A modern illustration of the same principle appears to be given in New Zealand, where the practice of family restriction seems to be almost universal. In the _Standard_ of June 20th, 1912, appeared a note commenting upon the great and increasing prosperity of New Zealand; and it contains the following significant passage:—
“The wages paid to employees and the output of the printing establishments in the country have pretty nearly doubled in the same ten years, rising respectively from £284,605 to £490,246 and £704,285 to £1,377,926. A curious point in connection with the grain mills is that while there were fewer establishments and fewer hands employed in 1910 than in the previous years—although wages are higher—yet the value of the output has almost doubled, being £1,248,001 as against £682,884.”
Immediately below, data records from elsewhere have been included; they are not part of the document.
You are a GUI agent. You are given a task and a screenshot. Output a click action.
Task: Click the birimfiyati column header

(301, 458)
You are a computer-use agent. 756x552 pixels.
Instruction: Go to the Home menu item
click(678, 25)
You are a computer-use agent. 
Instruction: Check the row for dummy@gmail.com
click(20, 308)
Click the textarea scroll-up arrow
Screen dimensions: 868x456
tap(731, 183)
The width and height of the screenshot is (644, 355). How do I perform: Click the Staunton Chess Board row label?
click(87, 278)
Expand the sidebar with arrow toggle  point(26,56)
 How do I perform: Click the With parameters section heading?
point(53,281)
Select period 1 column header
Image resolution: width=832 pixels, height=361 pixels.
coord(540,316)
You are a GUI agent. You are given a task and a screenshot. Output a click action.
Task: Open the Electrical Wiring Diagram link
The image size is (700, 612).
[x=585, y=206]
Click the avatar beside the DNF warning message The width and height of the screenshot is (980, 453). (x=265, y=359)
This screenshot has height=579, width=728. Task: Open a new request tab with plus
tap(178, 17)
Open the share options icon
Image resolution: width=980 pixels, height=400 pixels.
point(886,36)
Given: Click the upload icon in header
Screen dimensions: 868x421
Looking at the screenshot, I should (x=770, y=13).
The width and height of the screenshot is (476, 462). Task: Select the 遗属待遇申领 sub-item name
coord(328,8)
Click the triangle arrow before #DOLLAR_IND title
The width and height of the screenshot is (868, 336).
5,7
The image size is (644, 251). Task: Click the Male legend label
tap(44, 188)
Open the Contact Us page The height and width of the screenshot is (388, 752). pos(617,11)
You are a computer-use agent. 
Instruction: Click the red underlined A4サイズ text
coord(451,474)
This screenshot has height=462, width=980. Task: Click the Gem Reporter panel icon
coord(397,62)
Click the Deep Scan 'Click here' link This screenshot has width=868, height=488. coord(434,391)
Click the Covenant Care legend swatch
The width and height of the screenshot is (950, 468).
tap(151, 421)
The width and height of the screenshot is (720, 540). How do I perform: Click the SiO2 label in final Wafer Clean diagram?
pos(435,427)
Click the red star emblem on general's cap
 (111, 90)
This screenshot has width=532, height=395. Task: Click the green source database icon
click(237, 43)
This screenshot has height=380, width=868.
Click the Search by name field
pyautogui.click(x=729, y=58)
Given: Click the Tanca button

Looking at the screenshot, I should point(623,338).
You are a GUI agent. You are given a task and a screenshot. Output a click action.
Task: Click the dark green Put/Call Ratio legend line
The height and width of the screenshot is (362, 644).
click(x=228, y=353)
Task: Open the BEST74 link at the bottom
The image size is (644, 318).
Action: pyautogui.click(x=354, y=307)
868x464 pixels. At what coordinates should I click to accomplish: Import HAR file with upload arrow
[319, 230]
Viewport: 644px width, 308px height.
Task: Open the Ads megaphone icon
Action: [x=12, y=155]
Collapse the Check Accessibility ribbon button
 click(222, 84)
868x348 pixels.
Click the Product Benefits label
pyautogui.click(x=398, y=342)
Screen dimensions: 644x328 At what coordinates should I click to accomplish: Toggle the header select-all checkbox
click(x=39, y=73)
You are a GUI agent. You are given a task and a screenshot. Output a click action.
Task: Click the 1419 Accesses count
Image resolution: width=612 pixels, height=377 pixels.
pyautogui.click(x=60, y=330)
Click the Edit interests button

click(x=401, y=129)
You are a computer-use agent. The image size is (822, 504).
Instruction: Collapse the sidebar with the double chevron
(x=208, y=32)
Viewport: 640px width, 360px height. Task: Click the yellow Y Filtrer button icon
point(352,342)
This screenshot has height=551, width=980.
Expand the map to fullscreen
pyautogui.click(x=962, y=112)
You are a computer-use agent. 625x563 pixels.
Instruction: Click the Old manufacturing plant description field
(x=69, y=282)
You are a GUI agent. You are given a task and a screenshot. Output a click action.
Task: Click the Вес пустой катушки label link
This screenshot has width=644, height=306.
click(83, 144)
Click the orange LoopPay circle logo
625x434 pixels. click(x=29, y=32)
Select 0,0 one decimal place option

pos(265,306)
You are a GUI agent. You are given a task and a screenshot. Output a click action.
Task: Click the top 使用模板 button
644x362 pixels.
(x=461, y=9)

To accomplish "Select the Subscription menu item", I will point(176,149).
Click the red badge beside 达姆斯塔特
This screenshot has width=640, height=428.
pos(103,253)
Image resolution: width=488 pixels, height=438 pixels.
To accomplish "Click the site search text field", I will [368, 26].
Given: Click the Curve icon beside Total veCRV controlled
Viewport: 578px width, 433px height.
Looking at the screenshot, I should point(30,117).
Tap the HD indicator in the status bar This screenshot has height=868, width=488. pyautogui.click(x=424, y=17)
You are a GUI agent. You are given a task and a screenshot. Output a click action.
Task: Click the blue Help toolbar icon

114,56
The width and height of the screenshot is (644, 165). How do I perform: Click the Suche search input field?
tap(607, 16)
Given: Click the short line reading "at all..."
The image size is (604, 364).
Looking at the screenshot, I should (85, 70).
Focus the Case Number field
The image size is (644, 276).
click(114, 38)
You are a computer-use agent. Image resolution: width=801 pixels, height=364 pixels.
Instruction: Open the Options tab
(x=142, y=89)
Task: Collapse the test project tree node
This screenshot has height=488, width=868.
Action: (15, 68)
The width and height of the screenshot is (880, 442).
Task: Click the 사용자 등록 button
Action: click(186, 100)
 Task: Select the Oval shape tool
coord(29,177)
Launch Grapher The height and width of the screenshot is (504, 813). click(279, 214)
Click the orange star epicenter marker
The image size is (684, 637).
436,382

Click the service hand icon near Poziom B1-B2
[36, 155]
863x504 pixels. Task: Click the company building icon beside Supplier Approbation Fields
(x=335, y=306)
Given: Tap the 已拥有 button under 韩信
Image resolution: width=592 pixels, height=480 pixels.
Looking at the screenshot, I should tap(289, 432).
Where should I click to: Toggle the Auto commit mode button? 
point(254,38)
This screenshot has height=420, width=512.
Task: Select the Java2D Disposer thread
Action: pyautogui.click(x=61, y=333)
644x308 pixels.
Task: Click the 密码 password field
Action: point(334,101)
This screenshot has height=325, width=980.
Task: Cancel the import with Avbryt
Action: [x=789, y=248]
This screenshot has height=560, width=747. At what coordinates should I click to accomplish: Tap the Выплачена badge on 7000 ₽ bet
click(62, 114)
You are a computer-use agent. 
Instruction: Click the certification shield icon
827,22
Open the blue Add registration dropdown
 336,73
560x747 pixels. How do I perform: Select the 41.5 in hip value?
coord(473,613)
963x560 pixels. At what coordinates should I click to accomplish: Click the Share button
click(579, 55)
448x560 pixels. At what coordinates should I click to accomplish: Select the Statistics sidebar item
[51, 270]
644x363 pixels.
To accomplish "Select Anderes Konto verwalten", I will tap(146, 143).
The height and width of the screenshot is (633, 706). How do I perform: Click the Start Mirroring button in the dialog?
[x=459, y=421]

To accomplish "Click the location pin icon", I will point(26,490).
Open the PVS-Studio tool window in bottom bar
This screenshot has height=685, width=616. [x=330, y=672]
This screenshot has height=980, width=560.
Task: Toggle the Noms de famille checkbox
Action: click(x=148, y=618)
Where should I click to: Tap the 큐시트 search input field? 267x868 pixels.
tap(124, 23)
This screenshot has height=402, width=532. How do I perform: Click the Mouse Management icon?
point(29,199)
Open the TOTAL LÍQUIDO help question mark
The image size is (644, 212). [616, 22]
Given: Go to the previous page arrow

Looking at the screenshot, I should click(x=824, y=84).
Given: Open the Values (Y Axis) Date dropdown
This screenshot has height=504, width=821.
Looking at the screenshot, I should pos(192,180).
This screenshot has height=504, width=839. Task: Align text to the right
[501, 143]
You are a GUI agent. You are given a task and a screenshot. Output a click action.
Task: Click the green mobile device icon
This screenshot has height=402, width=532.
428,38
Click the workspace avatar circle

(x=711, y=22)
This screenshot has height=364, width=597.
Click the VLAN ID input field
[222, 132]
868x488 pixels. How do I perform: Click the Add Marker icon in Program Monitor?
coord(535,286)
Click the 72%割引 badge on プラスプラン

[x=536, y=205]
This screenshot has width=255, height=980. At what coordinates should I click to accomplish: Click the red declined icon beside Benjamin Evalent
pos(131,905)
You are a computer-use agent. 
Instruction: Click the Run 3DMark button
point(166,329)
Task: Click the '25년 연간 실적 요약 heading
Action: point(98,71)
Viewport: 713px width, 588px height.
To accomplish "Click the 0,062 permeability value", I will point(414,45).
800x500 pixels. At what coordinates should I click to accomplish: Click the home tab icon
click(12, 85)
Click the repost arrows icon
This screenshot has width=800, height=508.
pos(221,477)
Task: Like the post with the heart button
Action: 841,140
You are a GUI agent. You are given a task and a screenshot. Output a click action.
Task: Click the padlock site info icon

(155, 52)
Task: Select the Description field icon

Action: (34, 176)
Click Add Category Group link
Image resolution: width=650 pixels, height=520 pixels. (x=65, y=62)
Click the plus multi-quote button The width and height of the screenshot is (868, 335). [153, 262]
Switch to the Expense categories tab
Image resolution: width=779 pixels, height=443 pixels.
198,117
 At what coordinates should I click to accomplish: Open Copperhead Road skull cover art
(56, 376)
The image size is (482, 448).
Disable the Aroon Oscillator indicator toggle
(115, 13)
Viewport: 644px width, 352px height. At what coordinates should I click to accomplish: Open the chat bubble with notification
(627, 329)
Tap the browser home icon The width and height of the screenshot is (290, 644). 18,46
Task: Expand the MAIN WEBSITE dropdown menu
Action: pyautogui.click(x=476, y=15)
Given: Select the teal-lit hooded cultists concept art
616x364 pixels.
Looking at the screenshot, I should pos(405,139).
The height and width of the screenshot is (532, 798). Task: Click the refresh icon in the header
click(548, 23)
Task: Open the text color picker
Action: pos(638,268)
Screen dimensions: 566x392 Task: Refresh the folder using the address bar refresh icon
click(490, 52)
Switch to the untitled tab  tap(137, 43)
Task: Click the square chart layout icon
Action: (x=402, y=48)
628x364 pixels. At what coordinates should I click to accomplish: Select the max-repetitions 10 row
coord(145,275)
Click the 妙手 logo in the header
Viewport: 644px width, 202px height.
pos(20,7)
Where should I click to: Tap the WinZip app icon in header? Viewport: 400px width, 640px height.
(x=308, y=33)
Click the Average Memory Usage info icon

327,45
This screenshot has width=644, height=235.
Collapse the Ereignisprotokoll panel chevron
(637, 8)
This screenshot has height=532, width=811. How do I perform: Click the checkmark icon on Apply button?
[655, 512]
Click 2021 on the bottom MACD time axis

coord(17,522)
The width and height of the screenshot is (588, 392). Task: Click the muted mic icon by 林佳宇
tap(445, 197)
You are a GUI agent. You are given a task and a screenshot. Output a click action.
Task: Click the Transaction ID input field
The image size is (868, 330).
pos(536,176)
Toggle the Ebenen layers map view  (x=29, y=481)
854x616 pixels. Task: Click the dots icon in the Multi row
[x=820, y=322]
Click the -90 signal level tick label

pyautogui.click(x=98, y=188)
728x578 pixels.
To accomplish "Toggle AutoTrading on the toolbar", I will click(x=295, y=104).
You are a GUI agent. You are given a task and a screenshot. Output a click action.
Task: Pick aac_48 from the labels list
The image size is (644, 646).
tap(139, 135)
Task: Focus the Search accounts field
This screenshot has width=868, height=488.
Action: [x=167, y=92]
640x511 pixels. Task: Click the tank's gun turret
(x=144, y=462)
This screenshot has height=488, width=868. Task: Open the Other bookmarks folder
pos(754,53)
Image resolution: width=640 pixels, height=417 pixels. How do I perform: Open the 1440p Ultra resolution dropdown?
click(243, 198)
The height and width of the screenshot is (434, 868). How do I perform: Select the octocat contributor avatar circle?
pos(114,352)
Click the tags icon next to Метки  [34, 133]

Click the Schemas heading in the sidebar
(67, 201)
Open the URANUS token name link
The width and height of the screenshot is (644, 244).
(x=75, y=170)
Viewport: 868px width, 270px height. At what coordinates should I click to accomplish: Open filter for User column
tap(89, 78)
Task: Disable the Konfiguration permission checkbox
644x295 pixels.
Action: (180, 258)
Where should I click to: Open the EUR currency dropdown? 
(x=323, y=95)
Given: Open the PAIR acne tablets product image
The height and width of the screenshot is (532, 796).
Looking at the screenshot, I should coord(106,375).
Some mention should be made of the question of emigration. Strange as it may seem, emigration does not, as a rule, greatly mitigate the population difficulty (though it may have done so to a certain extent in Ireland), and it may even enhance it. The reason for this apparent paradox is not far to seek, and it serves to explain a good many common fallacies as regards the population question. Human beings are not all of equal producing power. Each child born into the world is an immediate consumer, and he remains a consumer without being a producer until his education and training are completed. After that time he becomes a producer, and, if of average talents, he may _for a certain period_ produce enough to support himself and perhaps a wife. It is at the beginning of the effective period that emigration so frequently takes place, so that the old country is burdened with all the consumption of immature children, without any possible return. Emigration can only be a remedy for over-population when it is emigration of non-producers, i.e., children, aged people, tramps, paupers, or lunatics; and it need hardly be said that these are not the types which emigrate, or who are wanted by the colonies. It is quite possible for an already greatly over-populated country to be in great need of further accessions of ready trained workers; but until someone discovers how our children may be born at this stage of development it is absolutely absurd to say that such a country is “calling out for population,” in the sense of needing a higher birth-rate. The fact that Ontario, in Canada, has experienced an increase of its death-rate following on an increase of its birth-rate is a vivid illustration of this absurdity.
It is interesting to note, as a confirmation of this theory, that considerable changes in the rate of emigration appear to have had very little influence upon the death-rate. It may be, however, that emigration increases in times of dearth, and thus tends to prevent increased mortality.
_NEO-MALTHUSIANISM AND EUGENICS. C. V. Drysdale, D.Sc._
The last few years has been a period of continual persecution of the Neo-Malthusians whenever they try to instruct the poorer classes, and more stringent laws are being framed against them in many countries.
I am glad to say that a recent attempt on the part of the dominant agrarian party in Hungary in this direction has been foiled by a judgment of the Hungarian Medical Senate, which has strongly reported against any attempt to check the practice of family limitation, in the interests of the quality of the race.